Chat call (/v1/chat/completions)

public async Task<string> AskAsync(string prompt)
{
    var req = new
    {
        model = _opt.Model,
        messages = new[]
        {
            new { role = "system", content = "You are a helpful assistant." },
            new { role = "user", content = prompt }
        },
        temperature = 0.2
    };

    var resp = await _http.PostAsJsonAsync("/v1/chat/completions", req);
    resp.EnsureSuccessStatusCode();

    var json = await resp.Content.ReadFromJsonAsync<ChatCompletionsResponse>();
    return json?.choices?.FirstOrDefault()?.message?.content ?? "";
}

Embeddings

public async Task<float[]> EmbedAsync(string text)
{
    var req = new
    {
        model = "phi-embed",
        input = text
    };

    var resp = await _http.PostAsJsonAsync("/v1/embeddings", req);
    resp.EnsureSuccessStatusCode();

    var json = await resp.Content.ReadFromJsonAsync<EmbeddingsResponse>();
    return json?.data?.FirstOrDefault()?.embedding ?? Array.Empty<float>();
}

Once you have vectors, you have semantic search, clustering, and RAG.

Local RAG

public async Task<string> RagAsync(string question, IReadOnlyList<string> chunks)
{
    var qVec = await EmbedAsync(question);

    var ranked = chunks
        .Select(async c => (chunk: c, score: CosineSimilarity(qVec, await EmbedAsync(c))))
        .Select(t => t.Result)
        .OrderByDescending(x => x.score)
        .Take(4)
        .Select(x => x.chunk);

    var context = string.Join("\n---\n", ranked);

    return await AskAsync($"""
    Use the following context to answer the question:

    {context}

    Question: {question}
    """);
}

Two endpoints.

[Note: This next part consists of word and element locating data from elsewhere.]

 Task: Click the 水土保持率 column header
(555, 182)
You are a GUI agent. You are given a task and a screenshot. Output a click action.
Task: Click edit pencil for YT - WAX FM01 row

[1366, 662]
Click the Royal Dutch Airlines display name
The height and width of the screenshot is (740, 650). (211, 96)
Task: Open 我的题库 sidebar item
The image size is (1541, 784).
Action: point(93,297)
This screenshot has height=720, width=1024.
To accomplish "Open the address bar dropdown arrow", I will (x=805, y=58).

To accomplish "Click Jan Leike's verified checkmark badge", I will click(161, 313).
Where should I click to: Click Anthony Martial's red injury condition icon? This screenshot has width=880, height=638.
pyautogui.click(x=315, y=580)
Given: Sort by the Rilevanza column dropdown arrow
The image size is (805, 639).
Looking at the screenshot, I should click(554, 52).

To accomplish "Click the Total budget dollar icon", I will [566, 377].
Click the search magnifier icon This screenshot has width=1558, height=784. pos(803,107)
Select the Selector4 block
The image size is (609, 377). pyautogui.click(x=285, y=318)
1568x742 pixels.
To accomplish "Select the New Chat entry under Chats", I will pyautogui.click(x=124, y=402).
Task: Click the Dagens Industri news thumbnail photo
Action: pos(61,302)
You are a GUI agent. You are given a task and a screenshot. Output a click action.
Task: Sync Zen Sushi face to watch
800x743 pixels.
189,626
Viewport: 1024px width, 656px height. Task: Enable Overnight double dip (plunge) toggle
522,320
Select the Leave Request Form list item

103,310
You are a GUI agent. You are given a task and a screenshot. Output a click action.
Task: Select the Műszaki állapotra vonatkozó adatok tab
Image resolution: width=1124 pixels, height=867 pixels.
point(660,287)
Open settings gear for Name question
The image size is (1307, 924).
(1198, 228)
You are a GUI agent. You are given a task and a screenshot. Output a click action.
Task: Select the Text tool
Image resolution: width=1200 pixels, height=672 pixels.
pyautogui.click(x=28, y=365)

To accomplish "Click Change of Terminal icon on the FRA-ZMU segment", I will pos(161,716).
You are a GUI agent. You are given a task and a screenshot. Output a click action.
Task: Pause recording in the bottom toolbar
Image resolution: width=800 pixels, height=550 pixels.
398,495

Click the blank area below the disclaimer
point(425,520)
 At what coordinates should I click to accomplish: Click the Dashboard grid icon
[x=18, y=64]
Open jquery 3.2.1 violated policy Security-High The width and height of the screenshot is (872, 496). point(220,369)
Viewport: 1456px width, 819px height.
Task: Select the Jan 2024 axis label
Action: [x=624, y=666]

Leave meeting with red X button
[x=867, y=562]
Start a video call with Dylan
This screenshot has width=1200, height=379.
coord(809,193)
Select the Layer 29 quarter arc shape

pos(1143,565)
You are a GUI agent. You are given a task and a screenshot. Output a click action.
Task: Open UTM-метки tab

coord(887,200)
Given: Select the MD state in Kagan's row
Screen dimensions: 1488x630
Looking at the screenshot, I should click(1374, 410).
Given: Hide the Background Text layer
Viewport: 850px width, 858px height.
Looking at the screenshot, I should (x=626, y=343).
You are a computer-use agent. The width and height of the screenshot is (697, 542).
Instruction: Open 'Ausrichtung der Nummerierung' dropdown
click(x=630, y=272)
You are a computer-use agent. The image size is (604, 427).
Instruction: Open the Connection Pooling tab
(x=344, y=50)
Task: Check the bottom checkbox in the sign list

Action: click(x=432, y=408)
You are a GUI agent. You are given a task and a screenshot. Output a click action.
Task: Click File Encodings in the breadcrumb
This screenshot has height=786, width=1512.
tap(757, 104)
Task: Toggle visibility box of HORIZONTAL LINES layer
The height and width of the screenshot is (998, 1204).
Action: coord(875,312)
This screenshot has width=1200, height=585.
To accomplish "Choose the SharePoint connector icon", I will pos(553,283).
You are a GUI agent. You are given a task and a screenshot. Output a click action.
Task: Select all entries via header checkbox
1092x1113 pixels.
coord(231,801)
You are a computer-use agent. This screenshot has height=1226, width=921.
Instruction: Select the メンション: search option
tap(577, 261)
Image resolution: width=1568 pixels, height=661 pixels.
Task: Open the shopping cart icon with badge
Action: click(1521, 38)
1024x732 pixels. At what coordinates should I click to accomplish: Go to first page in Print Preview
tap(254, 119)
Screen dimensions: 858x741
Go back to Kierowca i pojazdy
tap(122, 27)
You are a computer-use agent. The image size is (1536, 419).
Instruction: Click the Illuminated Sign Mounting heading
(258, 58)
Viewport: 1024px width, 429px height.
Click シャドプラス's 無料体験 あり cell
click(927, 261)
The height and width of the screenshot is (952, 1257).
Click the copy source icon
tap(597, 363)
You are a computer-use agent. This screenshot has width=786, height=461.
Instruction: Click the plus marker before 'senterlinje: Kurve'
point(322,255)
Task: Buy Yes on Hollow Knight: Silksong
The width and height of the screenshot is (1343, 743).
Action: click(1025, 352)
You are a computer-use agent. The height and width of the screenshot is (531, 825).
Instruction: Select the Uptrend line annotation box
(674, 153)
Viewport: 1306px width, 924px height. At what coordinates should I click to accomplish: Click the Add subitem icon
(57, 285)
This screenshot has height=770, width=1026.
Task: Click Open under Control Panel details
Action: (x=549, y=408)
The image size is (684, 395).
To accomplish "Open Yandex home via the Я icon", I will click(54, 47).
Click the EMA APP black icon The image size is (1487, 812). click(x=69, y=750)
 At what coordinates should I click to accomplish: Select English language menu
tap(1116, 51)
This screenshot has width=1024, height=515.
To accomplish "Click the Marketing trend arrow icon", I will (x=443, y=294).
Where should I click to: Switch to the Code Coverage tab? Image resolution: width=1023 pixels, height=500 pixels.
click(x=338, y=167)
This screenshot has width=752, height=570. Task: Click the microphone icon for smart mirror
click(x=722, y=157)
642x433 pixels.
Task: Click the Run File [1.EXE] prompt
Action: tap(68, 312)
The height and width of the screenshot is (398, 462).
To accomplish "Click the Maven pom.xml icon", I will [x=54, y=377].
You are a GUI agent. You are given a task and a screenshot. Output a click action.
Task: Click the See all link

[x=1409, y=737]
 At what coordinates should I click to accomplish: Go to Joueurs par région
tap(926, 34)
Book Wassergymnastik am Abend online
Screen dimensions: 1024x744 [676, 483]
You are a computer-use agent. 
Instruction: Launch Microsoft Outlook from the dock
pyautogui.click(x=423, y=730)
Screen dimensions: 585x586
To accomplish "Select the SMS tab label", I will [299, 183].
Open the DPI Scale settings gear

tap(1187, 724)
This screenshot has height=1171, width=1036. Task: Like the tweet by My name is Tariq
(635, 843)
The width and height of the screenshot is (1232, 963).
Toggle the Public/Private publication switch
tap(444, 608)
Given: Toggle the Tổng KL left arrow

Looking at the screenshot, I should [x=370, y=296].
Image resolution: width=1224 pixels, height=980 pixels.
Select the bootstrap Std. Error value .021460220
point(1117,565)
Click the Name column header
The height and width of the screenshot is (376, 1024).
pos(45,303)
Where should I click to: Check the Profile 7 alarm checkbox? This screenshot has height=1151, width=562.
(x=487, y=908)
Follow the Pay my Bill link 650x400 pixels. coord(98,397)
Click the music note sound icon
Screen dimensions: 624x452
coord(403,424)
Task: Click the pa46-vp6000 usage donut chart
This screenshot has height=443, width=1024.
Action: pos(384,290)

Zero cloud.

Native API vs REST

Foundry Local supports a native .NET API that runs without HTTP for performance, but REST is better for demos (curl + Postman). I use REST to prototype and native for production.

Working Examples

I use this pattern in my meetup demos. You can view the source code here:

github.com/Alec13355/JanDotNetUG

The repo includes local LLM demos, embedding pipelines, and RAG patterns.

Summary

Foundry Local is what cloud AI should have been: portable, predictable, and controlled by the engineer.

You choose where it runs. You choose the models. You control the costs. This is how you build systems that don’t expire when your credits run out.